Monitoring Kubernetes with Metricbeat

I wanted to capture kubernetes events and send them to elasticsearch which I installed a couple of days before. I ran into a couple of guides and I wanted to give metricbeat a shot:

Also looking over the capabilities it looks pretty good: Metricbeat Reference -> Modules -> Kubernetes module

Installing Metricbeat on Kubernetes

So let’s use their helm charts to deploy metricbeat on my kubernetes cluster:

git clone https://github.com/elastic/helm-charts.git
cd helm-charts/metricbeat

Initially it complained about a dependency to kube-state-metrics, but I had already deployed that a while back (check out the Deploying kube-state-metrics on Kubernetes section below). So I move the requirement out of the way:

mv requirements.yaml requirements.yaml.orig

After that it worked:

> helm template -f /data/k8s/metricbeats/helm-values.yaml .

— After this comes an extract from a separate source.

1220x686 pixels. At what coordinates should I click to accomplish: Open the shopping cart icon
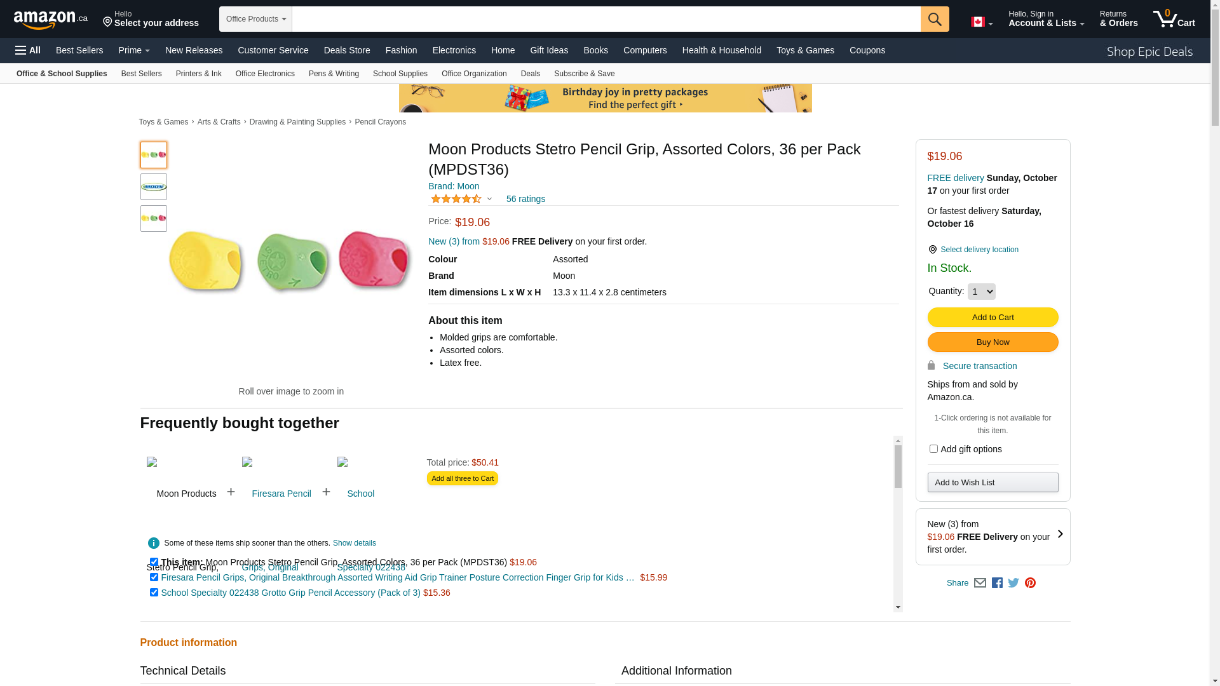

I took the above output and modified to match my needs. By default it deploys a daemonset and a deployment. From Running Metricbeat on Kubernetes:

You deploy Metricbeat in two different ways at the same time:

As a DaemonSet to ensure that there’s a running instance on each node of the cluster. These instances are used to retrieve most metrics from the host, such as system metrics, Docker stats, and metrics from all the services running on top of Kubernetes.

As a single Metricbeat instance created using a Deployment. This instance is used to retrieve metrics that are unique for the whole cluster, such as Kubernetes events or kube-state-metrics.

As a quick test I just concentrated on the daemonset. Then I ran into an issue with accessing cAdvisor and I saw the following in the logs of the pod:

k get logs -l app=metricbeat
error while getting metrics summary from Kubelet (<master-ip>:10255): Get http://<master-ip>:10255/stats/summary/: dial tcp <masterip>:10255: getsockopt: connection timed out

This turned out to be related to a new default with kubernetes and you can check out the Ensure cAdvisor Metrics are Available section on how to fix that.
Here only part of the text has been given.